Un concept qui s’apparente un peu aux nouveaux usages des consommateurs sur le co-voiturage : « Ici, nous ne sommes pas sur du transport de personnes mais sur celui de marchandises, explique Johan Ricaut. Nous proposons un service qui permet à un particulier qui vient de faire un achat en ligne ou en boutique chez un commerçant de se faire livrer au jour, à l’heure et au prix souhaité. La particularité, c’est que cette livraison est réalisée par un autre particulier qui, lors d’un parcours régulier ou occasionnel dans la ville, récupère le produit et le livre. Pour ce service rendu, il va gagner un peu d’argent. Dans l’usage, nous nous appuyons vraiment sur le principe de l’économie collaborative ».

Shopopop.com : La dynamique de la conquête

« Dans un premier temps, nous avons beaucoup prospecté les enseignes de distribution. C’était difficile, car nous étions confrontés à la “barrière de la jeunesse”. Désormais, ces dernières nous contactent d’elles-mêmes car le service fonctionne bien et elles sont à la recherche de solutions. Nous positionnons Shopopop.com comme un autre standard de livraison, au travers de l’économie collaborative. Pour les commerçants, la livraison est devenue un schéma stratégique face aux géants de la distribution sur Internet. Le comportement des consommateurs a changé et ce n’est que le début. On a pu observer dans l’alimentaire l’essor du Drive, qui fait gagner du temps sur le parcours d’achat en magasin. Le dernier chaînon manquant est de recevoir son produit à domicile ».

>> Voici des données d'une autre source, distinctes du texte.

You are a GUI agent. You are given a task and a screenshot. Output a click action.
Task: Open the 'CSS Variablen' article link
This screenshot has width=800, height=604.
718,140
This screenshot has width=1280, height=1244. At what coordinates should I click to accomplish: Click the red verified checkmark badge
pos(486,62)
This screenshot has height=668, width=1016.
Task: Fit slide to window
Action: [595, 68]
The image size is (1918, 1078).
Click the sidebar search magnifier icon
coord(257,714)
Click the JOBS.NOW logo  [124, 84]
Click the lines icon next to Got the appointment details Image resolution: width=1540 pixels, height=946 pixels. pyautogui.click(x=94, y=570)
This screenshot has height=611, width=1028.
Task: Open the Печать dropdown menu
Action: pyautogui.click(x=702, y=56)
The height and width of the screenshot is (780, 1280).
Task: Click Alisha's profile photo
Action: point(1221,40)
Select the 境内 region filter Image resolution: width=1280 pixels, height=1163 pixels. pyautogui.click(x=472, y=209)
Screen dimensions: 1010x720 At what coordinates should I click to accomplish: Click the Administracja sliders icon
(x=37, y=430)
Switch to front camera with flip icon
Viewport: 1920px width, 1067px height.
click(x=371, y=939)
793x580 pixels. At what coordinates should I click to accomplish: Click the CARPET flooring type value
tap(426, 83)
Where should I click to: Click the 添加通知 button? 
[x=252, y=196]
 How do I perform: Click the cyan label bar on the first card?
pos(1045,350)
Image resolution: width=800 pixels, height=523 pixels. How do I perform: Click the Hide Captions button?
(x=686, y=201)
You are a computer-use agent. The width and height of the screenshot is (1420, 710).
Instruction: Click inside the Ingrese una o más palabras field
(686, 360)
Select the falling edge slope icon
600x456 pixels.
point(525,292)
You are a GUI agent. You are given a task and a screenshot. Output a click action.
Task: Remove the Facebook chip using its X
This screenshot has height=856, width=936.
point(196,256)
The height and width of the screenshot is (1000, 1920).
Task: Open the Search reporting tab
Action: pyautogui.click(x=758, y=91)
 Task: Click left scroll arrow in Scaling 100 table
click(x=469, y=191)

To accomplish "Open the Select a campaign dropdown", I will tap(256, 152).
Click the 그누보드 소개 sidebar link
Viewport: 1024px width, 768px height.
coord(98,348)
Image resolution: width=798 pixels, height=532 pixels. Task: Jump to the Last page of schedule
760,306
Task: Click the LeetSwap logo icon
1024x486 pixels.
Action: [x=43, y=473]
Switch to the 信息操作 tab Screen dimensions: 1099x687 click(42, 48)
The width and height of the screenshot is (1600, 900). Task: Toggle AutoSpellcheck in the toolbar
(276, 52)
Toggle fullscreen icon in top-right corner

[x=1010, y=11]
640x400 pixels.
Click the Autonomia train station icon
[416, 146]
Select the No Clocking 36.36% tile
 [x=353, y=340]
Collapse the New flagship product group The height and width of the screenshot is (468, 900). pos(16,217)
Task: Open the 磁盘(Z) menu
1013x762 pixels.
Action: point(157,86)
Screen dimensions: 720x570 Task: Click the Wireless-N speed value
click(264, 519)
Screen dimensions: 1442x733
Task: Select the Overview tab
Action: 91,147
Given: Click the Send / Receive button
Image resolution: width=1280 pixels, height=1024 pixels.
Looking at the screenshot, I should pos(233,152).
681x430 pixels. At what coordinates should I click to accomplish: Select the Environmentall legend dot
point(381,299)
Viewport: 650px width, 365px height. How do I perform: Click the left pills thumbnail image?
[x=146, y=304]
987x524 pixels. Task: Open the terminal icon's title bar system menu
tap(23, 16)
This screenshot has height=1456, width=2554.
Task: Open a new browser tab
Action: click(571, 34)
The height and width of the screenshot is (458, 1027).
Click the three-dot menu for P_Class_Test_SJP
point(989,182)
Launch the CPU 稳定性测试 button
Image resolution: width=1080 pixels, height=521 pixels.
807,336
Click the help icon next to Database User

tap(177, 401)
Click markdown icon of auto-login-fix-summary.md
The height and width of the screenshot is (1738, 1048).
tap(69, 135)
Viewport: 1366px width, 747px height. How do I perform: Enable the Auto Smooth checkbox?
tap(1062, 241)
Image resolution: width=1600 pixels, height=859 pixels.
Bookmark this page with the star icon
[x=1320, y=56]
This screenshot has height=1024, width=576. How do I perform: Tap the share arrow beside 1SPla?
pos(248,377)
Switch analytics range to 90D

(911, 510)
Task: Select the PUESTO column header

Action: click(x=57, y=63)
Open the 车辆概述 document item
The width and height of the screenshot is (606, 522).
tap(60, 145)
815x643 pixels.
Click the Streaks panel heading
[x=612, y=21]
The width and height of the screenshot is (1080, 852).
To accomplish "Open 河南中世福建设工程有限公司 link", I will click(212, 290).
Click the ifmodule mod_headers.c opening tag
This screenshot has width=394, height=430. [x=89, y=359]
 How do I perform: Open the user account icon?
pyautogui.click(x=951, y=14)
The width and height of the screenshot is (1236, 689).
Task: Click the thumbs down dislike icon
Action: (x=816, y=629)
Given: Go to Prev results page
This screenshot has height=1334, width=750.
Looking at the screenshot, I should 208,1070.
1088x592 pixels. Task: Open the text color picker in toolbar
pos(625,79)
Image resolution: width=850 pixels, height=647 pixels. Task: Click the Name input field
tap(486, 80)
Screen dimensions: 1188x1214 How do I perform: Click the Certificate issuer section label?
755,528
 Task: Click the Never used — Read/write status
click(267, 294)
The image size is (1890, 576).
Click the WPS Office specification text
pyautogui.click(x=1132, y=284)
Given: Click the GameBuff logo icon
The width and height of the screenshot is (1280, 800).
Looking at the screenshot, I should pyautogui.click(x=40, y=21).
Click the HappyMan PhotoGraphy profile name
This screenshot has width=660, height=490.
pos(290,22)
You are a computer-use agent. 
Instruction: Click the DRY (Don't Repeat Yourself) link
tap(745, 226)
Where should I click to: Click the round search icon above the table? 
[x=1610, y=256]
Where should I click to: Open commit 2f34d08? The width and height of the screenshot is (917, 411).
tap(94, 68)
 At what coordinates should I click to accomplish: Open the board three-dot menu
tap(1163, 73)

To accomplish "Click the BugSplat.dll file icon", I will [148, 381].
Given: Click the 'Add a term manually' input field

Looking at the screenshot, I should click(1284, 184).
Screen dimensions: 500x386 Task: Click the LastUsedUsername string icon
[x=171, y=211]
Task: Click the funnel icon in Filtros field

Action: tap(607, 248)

Le site shopopop.com est une solution, avec la possibilité de livrer les produits dans la journée. Johan Ricaut est persuadé que la montée en puissance de shopopop.com peut être aussi impressionnante que celle de Blablacar… « Blablacar ne s’est pas construit en deux ans. Nous avons, à notre tour, tout un travail d’évangélisation et d’éducation à réaliser et cela prend du temps. Il y a six ou sept ans, il était difficilement concevable de faire entrer dans sa voiture un inconnu pour faire 400 km. Aujourd’hui, c’est encore difficilement concevable de se faire livrer par quelqu’un qui n’est pas un transporteur professionnel. C’est tout ce travail que nous avons commencé depuis maintenant un an, et les retours sont bons. Les consommateurs veulent une autre approche, plus responsable. On ne peut pas espérer un million d’utilisateurs en quelques mois, mais la dynamique est là ».